Some agency officials feared the cable could represent an invasion of the CIA's role and leadership, but others discounted such worries and viewed it as a logical move by Negroponte to establish his office.
Who wants a system in which the boss isn't told of matters relating to intel?
The message reiterated that the CIA station chiefs would remain the chief U.S. intelligence officers in each capital and that they should continue operating largely as they have. But it said that on matters involving the intelligence community -- which includes agencies other than the CIA -- the station chiefs should report to Negroponte in his new role as DNI. In the past, such reporting went to CIA Director Porter J. Goss in his secondary role as director of central intelligence (DCI).

Negroponte, whose position was created by Congress last year as part of the intelligence reorganization, is to oversee and coordinate efforts of the CIA and 14 other intelligence agencies. As a result, he has taken over some of the roles historically played by the CIA director, and the cable reflected that shift. As a practical matter, the CIA director will still see the station chiefs' communications to Negroponte, according to a former senior intelligence official who has looked into the matter.

Some present and former CIA officials said yesterday the Negroponte cable made clear that the CIA station chiefs would be senior among other intelligence representatives in a country, such as FBI agents or Defense Intelligence Agency officers.

Negroponte, Goss and their senior staffs are still working on how the new DNI structure will relate to the rest of the intelligence community, and in that climate even routine communications can come in for special scrutiny.

Although some CIA officials said they worried the cable represented an attempt by Negroponte to bypass the agency, others disagreed. A senior CIA official, who like others would comment on the memo only anonymously because of the political sensitivities involved, said that "under the law, the DNI is head of [intelligence] community functions and the chiefs of station are his representatives out there, and that is all it is."

Negroponte has also sent out a cable to intelligence officers who had represented the DCI at U.S. military headquarters commands around the world, saying they now represent the new DNI. Those CIA personnel essentially provide intelligence backup to the commanders and serve as a liaison with the agency. "That was just a name change," the CIA official said.

One former senior CIA official said the new reporting directive showed the CIA chiefs of stations "now wear two hats in the field and thus report to two bosses" -- the DNI and the CIA director. That should not cause problems, he added, "unless it introduces ambiguities about who reports to whom or it gets into clandestine operations."

The cable also illustrates one of the problems critics of the reorganization plan noted when the legislation was before Congress last year. The bill was sometimes ambiguous in laying out the authorities possessed by the DNI, and Congress left it to the new director to work them out.
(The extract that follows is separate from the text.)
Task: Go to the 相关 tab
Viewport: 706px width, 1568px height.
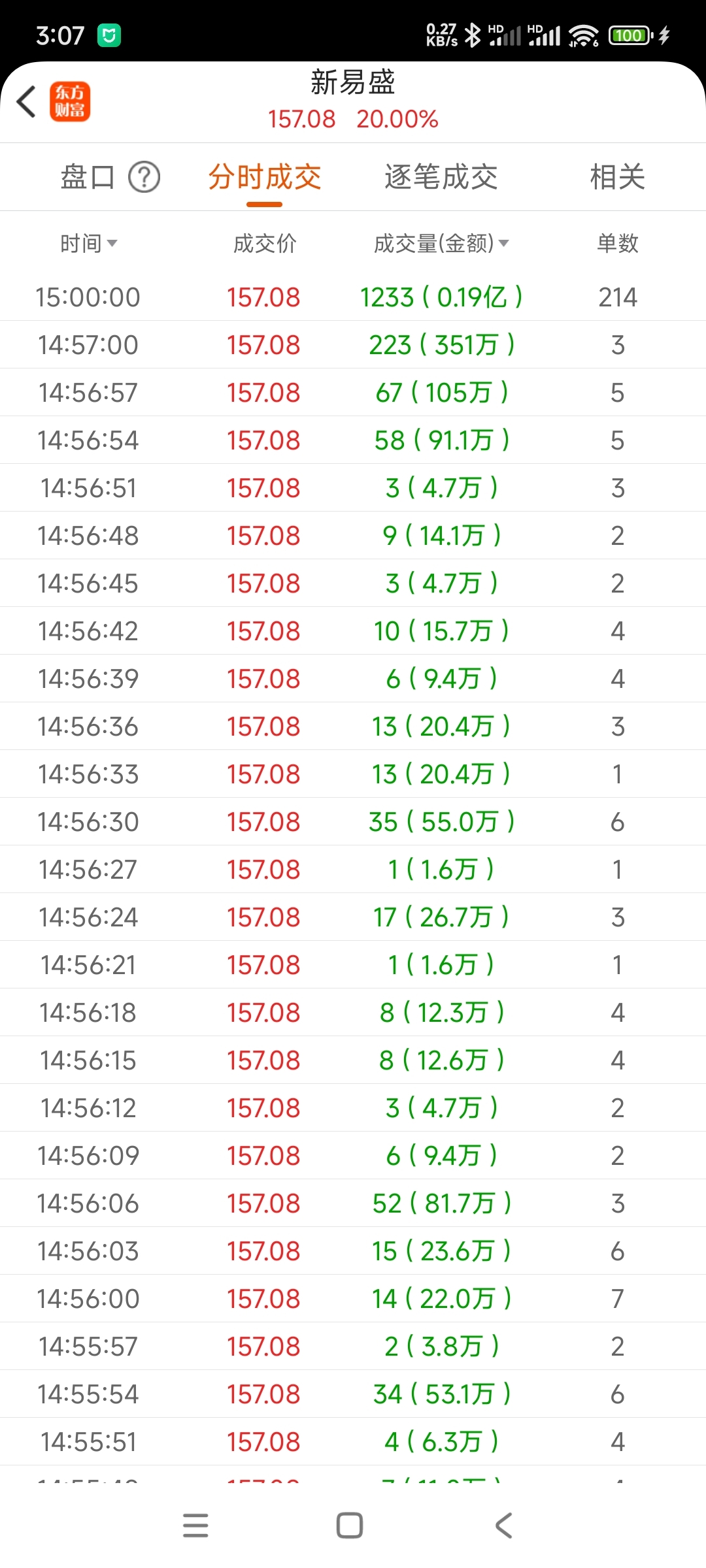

Negroponte's office refused to discuss the contents of the cable, whose existence was disclosed in the National Journal. The office released a statement that said, "The chiefs of station will serve as DNI representatives in carrying out overseas responsibilities and functions related to the intelligence community. At the same time, the chiefs of station will continue to serve and support the CIA through their already established CIA reporting channels."
Posted by:Steve White

#2  Jack, what are you alking about? It already does look like a bowl of spaghetti.
Posted by: twobyfour   2005-05-14 14:24  

#1  This is only the first blow of the hammer in building this bureaucracy. There are many more nails, blows, tearouts, rebuilds and redesigns to come. Also, you can expect strikes, slowdowns, lockouts, switching jobs, resignations, new hires, belly-up contracts (policy) and all the other constraints and restraints of design and construction. When it is all done I want it to look like something that makes sense, is substantive and effective and has durability to get the job done. But I have a feeling that unless we get better quality in the management and interagency coordination - this org is going to look like a bowl of spaghetti.